One of the many skills I’ve learned here is to be able to avoid shopping at all costs. This is relatively easy, I can’t buy clothing in China – I’m too big for them to stock anything in my size. In fact it’s embarrassing for me and for the sales staff, while they insist that a 34 inch waist is the biggest size possible (if it only it were) and that a UK size 10 is the largest shoe in the world. There are no real English language book stores, no video game stores, no record shops (which stock my kind of music), no DVD stores (except for pirates and if you’re going to break the law you might as well download right?) and so on.

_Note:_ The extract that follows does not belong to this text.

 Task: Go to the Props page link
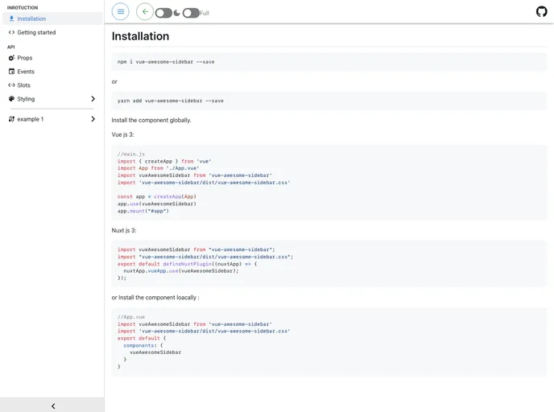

Supermarkets hold almost no stock of any products you’d recognize as “food”, even basics such as bread (always way too sweet and often stale to boot) and crisps (which come in hideous flavours – such as cucumber and rotten fish) aren’t what you want. Thankfully someone has recognized this problem in Shenzhen and there’s an online ordering service which will deliver Western staples to your door, so I don’t even have to shop for groceries.
A quiet day in Dong Men - seriously, this place on a public holiday is so crowded you can't move independently of the crowd
The big shopping center for the locals is a place called Dong Men, a place that my friends and I avoid at all costs, though once a year I let my wife drag me round clothes stores there (for her, not me) and brave the twenty million people who inhabit this gleeful market of tat and theft. It’s an awful experience for someone as conscious of personal space as a middle aged British guy and my non-stop whining ensures that my wife doesn’t push for a repeat on a regular basis.
The annoying flipside of this is that I have to do all my shopping in Hong Kong which often means a massive queue at the border which can take hours to navigate on bad days. The crush of the train into Kowloon, and then fighting my way through millions of people to buy a pair of jeans before heading back to Shenzhen. This means that impulse purchases are a thing of yesterday for me, I now buy all my clothes in Marks and Spencer in Sha Tin because it’s the only place I can guarantee that stocks things in my size.
So don’t ask me about shopping, I just don’t do it anymore.